Siendo Cristo la cumbre de la sabiduría, se comprende que las grandes cabezas, y grandes corazones, que se han dejado iluminar por él, han participado grandemente de su luz, y, en consecuencia, han alcanzado alturas inmensas. Así, por ejemplo, la filosofía cristiana es la filosofía que ha llegado a un nivel intelectual más alto. Ejemplo de gran filósofo es santo Tomás de Aquino, gran seguidor de Cristo, que es el más sabio de los sabios, que nada tiene que envidiar a ningún otro intelectual desde el tiempo de la creación del mundo. Quien tiene la luz de Cristo tiene una luz superior a todos los otros modos de pensamiento. El cristianismo ha elevado la civilización a un grandísimo nivel también en lo que respecta al elemento intelectual.

En la tierra destacan las tres personas de la Sagrada Familia, Jesús, María y José. El pensamiento que Cristo, que es el hombre más perfecto, nos ha transmitido, está lleno de sencillez y de humanidad. La Virgen Santísima, no habiendo tenido pecado original ni siquiera en el momento de su concepción, y siendo la excelsa madre de Dios, y santísima, ha sido enriquecida con grandísimos dones intelectuales.
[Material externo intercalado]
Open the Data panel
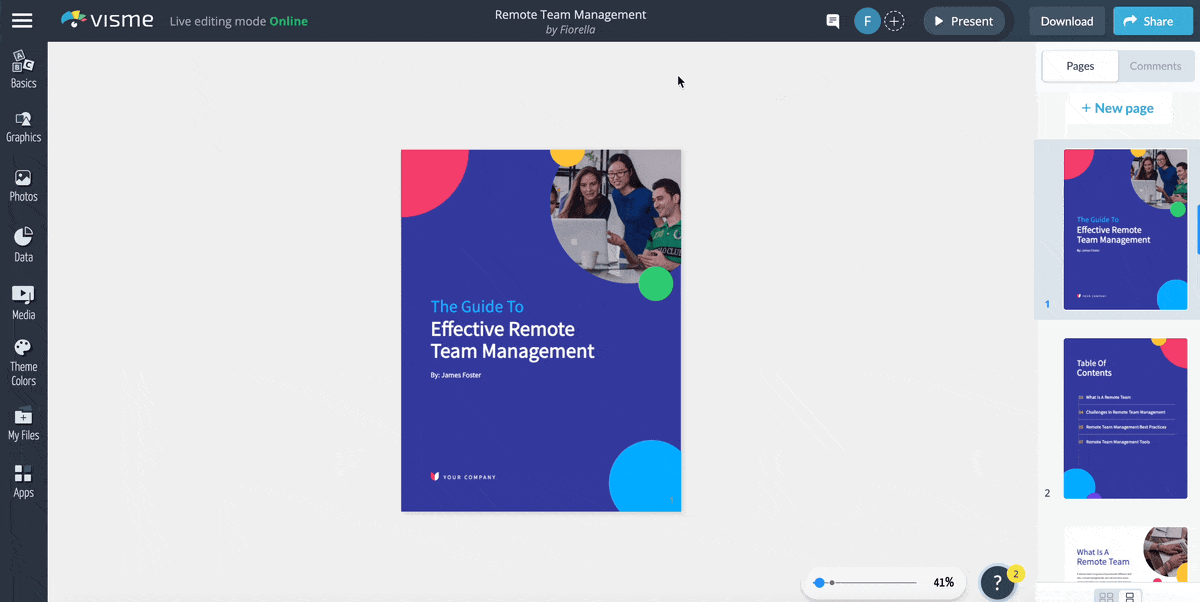[x=23, y=245]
En esas tres personas se observa un común denominador: ser personas de vida sencilla, y de pensamiento sencillo, según el querer de Cristo. ¡Es que las almas más grandes son las más sencillas! La sencillez es la verdad. El camino acertado está en ser humanísimo. En esto vence también el cristianismo a todos aquellos que, para ser filósofos, dejan de ser hombres. Esto es, que se convierten en personas raras que se ponen en contradicción con la naturaleza humana. Cristo nos enseña la sencillez, el sentido común, el realismo, el pensamiento sano. El modo de ser del cristiano rompe con la complicación, con las doctrinas raras y poco humanas. El cristiano, seguidor de Cristo, que es el hombre más perfecto, tiene la gran liberación de ser muy humano, muy sencillo.

En suma, el mundo actual, en el que pululan tantas voces desorientadoras, que pervierten las inteligencias, necesita una liberación. Esta la tiene en la doctrina de Cristo que eleva maravillosamente a la inteligencia humana, y en comparación de la cual todo lo demás es casi inexistente.

José María Montiu de Nuix

Nacido en Cervera, Lérida, España, en 1960 y bautizado ese mismo año. Ordenado sacerdote en 1992. Doctor en Filosofía. Licenciado en Filosofía y Ciencias de la Educación por la Universidad de Barcelona (UB). Licenciado (especialidad: Matemática Fundamental), cursos de doctorado y suficiencia investigadora en Ciencias Exactas por la UB. Licenciado en Filosofía por la Universidad de Navarra. Licenciado en Estudios Eclesiásticos por la Facultad de Teología San Vicente Ferrer, Valencia. Docente e investigador con más de medio millar de publicaciones. Académico de la Academia Hispanoamericana de Doctores.